Brain tumour classification using MRI images based on lenet with golden teacher learning optimization.
Srilakshmi Aluri1, Sagar S Imambi2
1Research Scholar, Computer Science & Engineering, K L Educational foundation, deemed to be University, Vaddeswaram, India.
Summary
This study introduces an optimized LeNet model for brain tumour classification (BTC) using MRI images.
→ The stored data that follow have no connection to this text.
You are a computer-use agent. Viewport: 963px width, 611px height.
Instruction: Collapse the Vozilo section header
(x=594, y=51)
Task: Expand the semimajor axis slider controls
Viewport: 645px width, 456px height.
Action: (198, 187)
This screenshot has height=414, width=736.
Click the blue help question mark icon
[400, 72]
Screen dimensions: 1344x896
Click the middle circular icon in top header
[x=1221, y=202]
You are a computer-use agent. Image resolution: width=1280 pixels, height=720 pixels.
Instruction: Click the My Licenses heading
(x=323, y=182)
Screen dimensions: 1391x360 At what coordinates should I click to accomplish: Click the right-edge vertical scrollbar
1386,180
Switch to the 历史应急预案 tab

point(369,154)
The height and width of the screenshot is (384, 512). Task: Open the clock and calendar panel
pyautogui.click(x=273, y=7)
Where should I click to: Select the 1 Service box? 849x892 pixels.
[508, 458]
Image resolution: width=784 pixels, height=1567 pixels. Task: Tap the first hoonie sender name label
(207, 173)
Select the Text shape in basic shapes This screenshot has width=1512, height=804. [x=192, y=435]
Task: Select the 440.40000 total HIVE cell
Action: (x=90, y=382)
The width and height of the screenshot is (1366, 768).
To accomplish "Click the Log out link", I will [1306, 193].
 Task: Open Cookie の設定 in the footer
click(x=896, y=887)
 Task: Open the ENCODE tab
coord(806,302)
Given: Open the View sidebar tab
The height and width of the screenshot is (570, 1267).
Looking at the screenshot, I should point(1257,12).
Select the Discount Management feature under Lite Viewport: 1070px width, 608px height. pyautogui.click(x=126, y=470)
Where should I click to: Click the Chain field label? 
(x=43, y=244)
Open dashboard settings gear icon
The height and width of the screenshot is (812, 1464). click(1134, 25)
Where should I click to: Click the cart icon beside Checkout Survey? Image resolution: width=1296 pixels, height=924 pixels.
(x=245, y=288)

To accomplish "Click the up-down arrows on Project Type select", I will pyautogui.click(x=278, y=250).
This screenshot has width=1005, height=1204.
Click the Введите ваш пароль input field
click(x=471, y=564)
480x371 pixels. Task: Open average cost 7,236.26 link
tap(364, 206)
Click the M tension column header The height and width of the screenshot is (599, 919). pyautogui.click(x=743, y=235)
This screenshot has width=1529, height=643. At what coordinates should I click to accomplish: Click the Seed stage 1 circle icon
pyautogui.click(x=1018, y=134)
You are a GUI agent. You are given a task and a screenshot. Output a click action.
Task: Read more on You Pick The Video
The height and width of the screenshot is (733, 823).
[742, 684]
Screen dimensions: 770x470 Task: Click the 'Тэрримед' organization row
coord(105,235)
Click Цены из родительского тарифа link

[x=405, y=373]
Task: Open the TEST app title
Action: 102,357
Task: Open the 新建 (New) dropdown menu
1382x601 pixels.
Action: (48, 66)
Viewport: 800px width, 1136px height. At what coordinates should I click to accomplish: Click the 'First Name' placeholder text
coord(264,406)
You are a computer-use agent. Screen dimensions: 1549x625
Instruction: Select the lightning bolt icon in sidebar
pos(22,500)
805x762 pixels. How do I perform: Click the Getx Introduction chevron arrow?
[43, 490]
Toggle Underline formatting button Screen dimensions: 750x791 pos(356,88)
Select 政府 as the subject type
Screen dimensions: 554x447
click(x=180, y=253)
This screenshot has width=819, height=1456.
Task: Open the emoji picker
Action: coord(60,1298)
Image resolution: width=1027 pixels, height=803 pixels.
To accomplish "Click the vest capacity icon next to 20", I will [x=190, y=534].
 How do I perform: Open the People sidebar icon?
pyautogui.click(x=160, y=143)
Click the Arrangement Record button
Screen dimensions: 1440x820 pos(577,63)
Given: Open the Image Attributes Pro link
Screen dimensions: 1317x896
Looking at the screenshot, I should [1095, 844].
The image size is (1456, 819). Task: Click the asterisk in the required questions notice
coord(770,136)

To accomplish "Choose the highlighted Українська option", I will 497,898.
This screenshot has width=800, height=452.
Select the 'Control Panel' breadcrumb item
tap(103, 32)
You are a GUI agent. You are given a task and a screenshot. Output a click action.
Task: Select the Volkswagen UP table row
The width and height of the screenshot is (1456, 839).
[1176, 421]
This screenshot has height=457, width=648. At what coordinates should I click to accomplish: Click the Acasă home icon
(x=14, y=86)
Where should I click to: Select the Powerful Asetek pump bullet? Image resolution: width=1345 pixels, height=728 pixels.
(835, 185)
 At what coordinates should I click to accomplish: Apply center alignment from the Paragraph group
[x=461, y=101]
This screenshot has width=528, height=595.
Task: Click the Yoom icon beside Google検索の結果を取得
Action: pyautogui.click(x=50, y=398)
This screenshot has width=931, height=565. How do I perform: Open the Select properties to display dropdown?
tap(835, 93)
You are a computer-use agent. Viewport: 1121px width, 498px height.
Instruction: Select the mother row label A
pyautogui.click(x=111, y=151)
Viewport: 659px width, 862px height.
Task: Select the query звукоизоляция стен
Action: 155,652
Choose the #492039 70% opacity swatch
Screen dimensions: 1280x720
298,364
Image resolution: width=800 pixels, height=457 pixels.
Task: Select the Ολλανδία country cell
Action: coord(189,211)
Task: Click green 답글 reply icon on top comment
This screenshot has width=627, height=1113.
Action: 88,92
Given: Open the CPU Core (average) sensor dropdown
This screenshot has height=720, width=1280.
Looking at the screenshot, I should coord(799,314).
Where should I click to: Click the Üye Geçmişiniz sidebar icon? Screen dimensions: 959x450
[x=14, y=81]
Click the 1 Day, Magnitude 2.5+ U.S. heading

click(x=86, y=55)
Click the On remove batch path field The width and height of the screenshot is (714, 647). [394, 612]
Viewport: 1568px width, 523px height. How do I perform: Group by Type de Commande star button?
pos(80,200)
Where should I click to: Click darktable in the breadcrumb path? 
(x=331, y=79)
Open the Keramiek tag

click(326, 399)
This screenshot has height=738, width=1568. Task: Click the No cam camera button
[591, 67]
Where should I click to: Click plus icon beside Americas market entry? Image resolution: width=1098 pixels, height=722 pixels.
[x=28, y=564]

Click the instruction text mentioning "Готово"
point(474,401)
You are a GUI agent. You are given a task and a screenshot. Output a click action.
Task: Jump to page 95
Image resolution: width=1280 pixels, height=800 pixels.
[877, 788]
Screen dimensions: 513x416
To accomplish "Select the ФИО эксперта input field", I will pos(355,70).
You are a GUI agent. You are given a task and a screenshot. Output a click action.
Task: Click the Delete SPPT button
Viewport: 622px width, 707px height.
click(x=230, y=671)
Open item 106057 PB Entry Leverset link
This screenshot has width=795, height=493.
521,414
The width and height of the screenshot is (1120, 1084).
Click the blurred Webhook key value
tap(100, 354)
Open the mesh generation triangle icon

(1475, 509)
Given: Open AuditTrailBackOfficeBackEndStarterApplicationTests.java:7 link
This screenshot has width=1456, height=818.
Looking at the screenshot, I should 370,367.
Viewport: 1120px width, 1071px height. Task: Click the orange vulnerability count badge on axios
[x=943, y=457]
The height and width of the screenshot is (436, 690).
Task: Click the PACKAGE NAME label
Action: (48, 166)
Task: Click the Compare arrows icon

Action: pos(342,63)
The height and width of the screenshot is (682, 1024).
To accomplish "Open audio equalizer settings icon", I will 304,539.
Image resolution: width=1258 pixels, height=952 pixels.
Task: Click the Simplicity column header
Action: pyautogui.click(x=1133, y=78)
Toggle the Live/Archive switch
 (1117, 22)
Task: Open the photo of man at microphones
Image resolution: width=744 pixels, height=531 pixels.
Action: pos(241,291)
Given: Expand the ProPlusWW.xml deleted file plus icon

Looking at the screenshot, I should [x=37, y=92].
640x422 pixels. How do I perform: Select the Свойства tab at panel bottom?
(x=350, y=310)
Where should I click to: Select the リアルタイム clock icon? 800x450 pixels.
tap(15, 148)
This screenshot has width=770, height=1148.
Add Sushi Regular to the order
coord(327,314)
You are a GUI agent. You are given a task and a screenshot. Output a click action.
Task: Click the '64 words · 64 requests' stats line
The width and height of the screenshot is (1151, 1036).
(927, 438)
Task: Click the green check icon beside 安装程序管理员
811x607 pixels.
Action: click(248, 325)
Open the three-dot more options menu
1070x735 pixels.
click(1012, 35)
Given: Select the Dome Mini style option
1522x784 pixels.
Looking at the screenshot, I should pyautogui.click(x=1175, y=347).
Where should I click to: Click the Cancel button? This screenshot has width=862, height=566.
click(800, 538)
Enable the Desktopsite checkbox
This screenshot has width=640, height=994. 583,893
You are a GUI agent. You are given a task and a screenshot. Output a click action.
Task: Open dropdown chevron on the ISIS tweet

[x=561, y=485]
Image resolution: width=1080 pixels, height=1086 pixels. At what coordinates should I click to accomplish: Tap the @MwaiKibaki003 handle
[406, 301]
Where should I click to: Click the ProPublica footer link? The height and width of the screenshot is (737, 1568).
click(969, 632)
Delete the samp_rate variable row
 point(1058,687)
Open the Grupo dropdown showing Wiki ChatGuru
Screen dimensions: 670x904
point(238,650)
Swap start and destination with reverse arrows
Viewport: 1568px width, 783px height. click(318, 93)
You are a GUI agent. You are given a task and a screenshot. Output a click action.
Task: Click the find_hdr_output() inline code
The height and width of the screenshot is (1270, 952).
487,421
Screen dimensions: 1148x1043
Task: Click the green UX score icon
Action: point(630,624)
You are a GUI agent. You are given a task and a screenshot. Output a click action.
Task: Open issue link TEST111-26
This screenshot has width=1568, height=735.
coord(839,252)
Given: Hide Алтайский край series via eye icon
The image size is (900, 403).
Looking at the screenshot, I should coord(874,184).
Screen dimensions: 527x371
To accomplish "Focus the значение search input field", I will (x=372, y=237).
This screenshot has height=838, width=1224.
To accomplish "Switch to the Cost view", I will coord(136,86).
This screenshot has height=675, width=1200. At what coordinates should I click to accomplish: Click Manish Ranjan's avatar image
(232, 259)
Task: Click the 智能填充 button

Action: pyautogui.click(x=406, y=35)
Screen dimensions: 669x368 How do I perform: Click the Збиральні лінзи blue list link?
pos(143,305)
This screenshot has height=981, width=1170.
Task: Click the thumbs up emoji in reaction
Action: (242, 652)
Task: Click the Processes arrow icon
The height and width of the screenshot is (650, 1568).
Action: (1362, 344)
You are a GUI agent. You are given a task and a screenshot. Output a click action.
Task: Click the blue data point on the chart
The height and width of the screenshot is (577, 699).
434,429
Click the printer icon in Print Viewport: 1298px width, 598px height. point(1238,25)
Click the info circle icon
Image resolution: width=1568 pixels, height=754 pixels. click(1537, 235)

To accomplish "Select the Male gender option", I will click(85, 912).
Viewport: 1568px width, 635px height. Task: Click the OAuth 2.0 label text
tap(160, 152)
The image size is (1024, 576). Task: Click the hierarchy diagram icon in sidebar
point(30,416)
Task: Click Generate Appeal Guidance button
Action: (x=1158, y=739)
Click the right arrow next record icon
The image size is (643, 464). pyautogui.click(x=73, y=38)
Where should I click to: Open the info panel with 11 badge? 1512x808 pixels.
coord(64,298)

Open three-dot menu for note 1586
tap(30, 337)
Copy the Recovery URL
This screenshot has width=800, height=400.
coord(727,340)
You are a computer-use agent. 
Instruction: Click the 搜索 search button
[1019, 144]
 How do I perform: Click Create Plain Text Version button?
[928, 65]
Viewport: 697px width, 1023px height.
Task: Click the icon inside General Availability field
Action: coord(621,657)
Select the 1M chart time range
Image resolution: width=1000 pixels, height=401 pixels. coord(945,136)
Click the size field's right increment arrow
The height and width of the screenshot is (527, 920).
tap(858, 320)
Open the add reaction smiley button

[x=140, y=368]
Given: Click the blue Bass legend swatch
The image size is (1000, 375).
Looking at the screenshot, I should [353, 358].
The GTLO-LeNet model achieved high accuracy in identifying gliomas, meningiomas, and pituitary tumours.
Area of Science:
- Neurology
- Medical Imaging
- Artificial Intelligence
Background:
- Brain tumours (BT) are a significant neurological disorder with a rising mortality rate.
- Early detection of brain tumours is critical for effective patient treatment and improved survival rates.
- Magnetic Resonance Imaging (MRI) is a key modality for diagnosing brain tumours.
Purpose of the Study:
- To develop and evaluate an automated brain tumour classification (BTC) system using MRI images.
- To enhance the accuracy and efficiency of brain tumour diagnosis through advanced image processing and machine learning techniques.
Main Methods:
- MRI images were pre-processed using a non-local means (NLM) filter for noise reduction.
- Tumour segmentation was performed using the SegNet model.
- Brain tumour classification was achieved using the LeNet model, optimized with the Golden Teacher Learning Optimization Algorithm (GTLO).
Main Results:
- The GTLO-LeNet model demonstrated high performance in classifying brain tumours.
- Achieved an accuracy of 0.896.
- Key performance metrics included NPV of 0.907, PPV of 0.821, TNR of 0.880, and TPR of 0.888.
Conclusions:
- The proposed GTLO-LeNet model offers a promising approach for accurate and efficient brain tumour classification from MRI data.
- This method has the potential to aid clinicians in early diagnosis, leading to better patient outcomes.